### Brief
Examine every line of the listing below. Count those containing "Choose" and state only the result.

### Data to process
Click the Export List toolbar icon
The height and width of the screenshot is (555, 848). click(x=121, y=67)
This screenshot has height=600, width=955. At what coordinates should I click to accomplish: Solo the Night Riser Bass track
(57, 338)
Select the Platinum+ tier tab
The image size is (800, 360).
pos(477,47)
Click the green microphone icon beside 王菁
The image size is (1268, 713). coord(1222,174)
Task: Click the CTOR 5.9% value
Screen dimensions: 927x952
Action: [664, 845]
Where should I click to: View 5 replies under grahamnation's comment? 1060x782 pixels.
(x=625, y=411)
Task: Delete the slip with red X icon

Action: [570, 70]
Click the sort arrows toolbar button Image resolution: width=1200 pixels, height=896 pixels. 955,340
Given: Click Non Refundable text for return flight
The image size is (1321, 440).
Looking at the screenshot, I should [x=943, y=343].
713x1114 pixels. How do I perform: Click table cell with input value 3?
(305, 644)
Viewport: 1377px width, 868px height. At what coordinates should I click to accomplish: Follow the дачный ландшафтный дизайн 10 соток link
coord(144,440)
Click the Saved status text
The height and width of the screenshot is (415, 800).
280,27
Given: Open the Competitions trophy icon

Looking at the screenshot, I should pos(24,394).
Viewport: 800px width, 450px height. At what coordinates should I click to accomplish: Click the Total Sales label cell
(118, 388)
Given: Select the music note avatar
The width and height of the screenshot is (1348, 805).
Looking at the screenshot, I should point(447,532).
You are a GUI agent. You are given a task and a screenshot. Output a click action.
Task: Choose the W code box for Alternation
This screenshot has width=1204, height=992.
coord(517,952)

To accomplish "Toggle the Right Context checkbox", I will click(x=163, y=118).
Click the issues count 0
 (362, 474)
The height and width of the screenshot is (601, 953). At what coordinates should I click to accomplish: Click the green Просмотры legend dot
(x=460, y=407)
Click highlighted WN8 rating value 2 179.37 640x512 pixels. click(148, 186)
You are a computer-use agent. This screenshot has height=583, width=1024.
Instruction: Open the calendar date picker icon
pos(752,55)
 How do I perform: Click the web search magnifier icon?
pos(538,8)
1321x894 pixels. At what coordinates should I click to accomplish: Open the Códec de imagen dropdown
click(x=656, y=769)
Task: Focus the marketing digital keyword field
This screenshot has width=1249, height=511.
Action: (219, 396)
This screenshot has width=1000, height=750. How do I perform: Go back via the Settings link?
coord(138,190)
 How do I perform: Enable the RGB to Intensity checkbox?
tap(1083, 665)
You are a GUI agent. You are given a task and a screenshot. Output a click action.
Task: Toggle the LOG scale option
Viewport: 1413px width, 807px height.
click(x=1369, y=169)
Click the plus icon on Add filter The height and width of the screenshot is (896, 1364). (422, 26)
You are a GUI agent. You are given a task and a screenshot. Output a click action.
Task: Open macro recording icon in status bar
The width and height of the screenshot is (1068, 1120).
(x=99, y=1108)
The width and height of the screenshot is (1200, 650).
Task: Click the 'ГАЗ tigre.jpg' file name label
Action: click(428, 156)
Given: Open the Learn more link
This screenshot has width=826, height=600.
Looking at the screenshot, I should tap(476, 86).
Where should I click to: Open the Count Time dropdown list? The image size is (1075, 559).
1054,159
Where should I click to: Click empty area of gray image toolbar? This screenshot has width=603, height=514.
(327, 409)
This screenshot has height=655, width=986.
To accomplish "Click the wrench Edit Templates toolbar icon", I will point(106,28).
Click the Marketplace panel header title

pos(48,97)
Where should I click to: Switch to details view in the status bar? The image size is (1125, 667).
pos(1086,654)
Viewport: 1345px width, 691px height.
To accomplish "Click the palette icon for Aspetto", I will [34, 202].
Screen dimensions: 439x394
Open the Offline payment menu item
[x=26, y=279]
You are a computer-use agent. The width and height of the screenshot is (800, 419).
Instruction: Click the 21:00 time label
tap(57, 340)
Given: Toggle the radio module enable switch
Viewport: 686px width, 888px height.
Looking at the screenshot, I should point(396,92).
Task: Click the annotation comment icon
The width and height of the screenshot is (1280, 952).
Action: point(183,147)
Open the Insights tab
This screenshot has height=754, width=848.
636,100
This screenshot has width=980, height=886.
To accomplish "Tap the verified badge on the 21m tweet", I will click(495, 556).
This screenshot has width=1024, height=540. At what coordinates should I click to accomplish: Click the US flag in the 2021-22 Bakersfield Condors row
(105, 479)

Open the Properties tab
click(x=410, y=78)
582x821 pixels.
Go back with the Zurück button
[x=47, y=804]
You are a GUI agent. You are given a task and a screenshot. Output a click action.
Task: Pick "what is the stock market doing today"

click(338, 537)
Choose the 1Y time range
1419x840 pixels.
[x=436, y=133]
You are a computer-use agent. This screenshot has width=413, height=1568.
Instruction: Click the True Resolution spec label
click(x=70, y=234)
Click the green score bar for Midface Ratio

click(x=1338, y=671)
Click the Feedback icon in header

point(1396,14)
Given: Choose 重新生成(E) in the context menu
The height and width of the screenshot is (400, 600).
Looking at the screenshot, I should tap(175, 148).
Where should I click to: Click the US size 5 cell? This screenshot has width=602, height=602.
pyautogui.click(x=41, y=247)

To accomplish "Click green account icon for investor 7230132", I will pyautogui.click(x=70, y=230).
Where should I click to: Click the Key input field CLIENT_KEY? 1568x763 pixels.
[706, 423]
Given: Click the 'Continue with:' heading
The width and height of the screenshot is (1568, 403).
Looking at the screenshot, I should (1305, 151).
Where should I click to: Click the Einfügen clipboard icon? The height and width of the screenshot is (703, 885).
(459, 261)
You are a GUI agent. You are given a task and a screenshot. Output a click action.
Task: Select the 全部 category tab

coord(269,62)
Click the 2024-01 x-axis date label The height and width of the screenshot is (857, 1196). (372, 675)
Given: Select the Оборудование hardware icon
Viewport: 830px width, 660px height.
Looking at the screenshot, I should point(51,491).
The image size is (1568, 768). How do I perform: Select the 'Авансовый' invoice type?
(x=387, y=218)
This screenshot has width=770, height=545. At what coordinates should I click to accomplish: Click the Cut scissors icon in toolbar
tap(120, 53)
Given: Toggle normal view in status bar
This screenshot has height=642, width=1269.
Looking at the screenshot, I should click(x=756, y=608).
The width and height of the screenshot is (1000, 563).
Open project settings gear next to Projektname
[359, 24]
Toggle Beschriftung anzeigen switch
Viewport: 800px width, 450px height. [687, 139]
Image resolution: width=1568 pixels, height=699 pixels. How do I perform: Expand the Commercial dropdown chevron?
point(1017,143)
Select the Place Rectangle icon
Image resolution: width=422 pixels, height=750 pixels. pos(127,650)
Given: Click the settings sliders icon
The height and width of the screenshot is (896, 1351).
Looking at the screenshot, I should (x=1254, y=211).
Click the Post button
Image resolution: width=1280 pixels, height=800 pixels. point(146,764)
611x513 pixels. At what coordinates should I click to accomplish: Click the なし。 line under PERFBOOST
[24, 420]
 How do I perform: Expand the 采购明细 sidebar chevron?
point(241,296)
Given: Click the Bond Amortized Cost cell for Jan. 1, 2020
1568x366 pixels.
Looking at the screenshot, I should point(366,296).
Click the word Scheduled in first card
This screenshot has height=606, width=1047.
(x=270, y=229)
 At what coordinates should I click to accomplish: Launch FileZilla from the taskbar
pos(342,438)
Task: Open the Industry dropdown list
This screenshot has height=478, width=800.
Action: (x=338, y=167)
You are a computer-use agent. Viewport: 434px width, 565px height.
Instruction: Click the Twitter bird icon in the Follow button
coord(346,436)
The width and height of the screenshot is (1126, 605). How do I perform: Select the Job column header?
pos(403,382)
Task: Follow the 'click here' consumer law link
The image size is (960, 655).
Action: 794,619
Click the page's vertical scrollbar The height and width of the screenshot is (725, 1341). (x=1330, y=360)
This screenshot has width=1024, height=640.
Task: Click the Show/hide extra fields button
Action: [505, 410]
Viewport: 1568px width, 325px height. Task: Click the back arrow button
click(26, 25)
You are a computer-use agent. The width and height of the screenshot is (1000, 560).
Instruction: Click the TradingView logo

### Reply
3